My name is Rob Wisler and I have been interning at Voices For Children for three weeks. In that time I have worked on multiple projects, each one giving me a look at issues that children in Nebraska face. These issues include lack of health insurance, juvenile justice, and the foster care system.
The Affordable Care Act passed on March 23, 2010 and began to take effect in 2013 when health insurance marketplaces opened and Medicaid expansion started to occur in individual states. The United States estimated percentage of uninsured children age 0-17 fell from 6.6% in 2012 to 5.5% in 2014. That figure varies, however, across the country. In Nebraska the estimated percentage of uninsured children has declined from 6% in 2012 to just 5.6% in 2014. In the 51 smallest counties by population, more than 8% of children under the age of 18 do not have health insurance and the percentage has remained relatively level since 2012. Clearly a gap exists between what the Children’s Health Insurance Program covers in Nebraska and private insurance. The next step needs to be discussing expansion of CHIP, and perhaps Medicaid funding if necessary, to fill this gap. More than 20,000 Nebraska children lacking health insurance is clearly not “the good life” that Nebraskans should be proud of.

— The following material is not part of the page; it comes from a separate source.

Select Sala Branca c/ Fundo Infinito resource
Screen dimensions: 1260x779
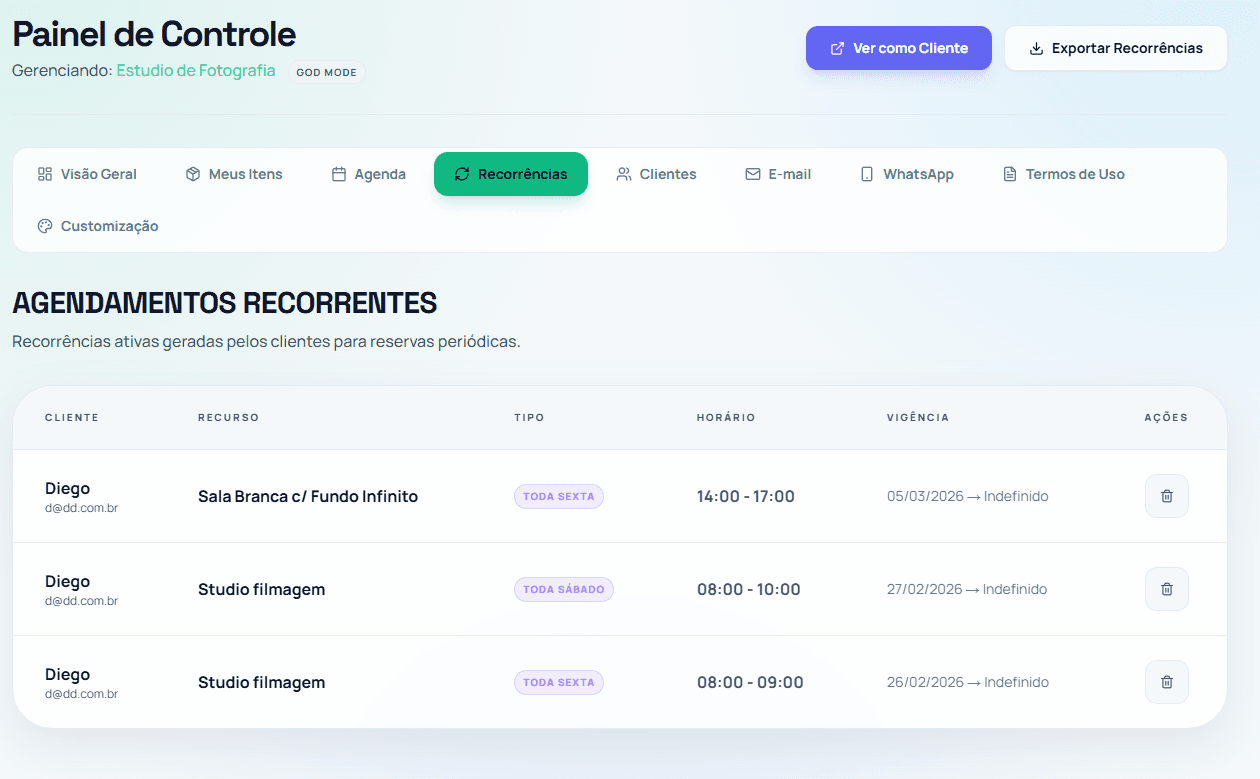point(308,497)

Nebraska’s Youth Rehabilitation and Treatment Centers in Kearney and Geneva have been in the news again, and like previously, not for the right reasons. Escapes, riots, and assaults and a lack of transparency by DHHS regarding these incidents are salvos regularly leveled at YRTC-Kearney. While the YRTCs are well-intentioned, they don’t address the root problem of attempting to house youth with different needs. For this reason, Voices for Children recommends that Nebraska move to a more effective, rehabilitative model of smaller regional facilities.
In June, the Foster Care Review Office (FCRO), Nebraska’s independent agency that reviews case plans of children in foster care, released their quarterly report that details goals set and whether or not those goals have been reached. The FCRO splits their population between children in the child welfare system and children in the juvenile justice system (children in both are placed in the child welfare system for the purpose of counting). From October 2015 to April 2016 there was 6.6% increase in out-of-home placements from the child welfare system and in three out of the five past quarters have seen more entries than exits (in the form of permanent adoption, reunification, or aging out of the system) from out-of-home care. These trends, which date back to 2014 but have rapidly increased since 2015, should be a bit discomforting, especially since efforts are beginning to be made to reduce out-of-home placements, but at this point there just isn’t enough data to justify panic and sweeping change. This is something that needs to continue to be monitored moving forward, however.
When I started at Voices I knew that all three of these areas needed attention, but after researching and working with data I now fully understand the depth of the problems that these three state institutions face. It’s time for the rest of Nebraska to see what still needs to be done so that children involved in these programs experience “the good life” too.